* Task details
Return the count of lines in the following records that include "agent", and nothing more.
· · · ·
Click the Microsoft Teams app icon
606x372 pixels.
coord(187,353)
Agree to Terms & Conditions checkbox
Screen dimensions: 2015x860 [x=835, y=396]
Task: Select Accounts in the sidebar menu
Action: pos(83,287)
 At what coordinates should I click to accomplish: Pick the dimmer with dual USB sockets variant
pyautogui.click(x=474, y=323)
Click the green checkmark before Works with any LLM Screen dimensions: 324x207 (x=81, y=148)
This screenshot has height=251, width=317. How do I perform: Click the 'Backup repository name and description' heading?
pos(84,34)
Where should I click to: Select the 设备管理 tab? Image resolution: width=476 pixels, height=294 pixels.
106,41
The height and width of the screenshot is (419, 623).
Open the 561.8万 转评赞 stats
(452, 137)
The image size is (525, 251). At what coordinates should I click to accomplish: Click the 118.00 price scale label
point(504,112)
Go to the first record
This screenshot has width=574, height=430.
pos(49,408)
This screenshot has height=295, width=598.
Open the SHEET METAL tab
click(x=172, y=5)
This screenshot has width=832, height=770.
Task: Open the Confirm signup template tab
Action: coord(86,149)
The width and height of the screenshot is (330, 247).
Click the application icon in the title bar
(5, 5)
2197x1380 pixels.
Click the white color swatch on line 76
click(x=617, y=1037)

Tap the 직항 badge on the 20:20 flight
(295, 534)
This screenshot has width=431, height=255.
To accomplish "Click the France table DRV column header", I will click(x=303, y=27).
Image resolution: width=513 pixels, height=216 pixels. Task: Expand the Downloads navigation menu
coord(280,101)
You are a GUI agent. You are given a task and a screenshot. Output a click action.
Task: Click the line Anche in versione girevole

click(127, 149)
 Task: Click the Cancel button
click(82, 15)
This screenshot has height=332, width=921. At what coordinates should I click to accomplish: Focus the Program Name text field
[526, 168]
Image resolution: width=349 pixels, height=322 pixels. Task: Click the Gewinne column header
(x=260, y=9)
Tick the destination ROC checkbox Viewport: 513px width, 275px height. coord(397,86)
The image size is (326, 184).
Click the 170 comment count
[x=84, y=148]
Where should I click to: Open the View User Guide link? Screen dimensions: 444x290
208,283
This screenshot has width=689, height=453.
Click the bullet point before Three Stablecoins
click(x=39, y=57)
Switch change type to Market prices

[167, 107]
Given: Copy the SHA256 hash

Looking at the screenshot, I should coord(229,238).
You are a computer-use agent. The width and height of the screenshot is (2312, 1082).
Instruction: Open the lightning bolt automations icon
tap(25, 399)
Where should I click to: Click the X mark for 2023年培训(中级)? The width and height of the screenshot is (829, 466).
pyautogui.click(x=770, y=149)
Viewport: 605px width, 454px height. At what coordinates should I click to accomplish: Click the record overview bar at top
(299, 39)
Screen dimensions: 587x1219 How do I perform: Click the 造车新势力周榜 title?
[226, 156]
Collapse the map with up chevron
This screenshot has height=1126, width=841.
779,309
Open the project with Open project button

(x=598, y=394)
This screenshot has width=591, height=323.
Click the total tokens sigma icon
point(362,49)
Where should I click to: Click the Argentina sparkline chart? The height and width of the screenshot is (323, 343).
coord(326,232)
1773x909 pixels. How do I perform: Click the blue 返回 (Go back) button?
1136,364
· · · ·
* Solved exercise
2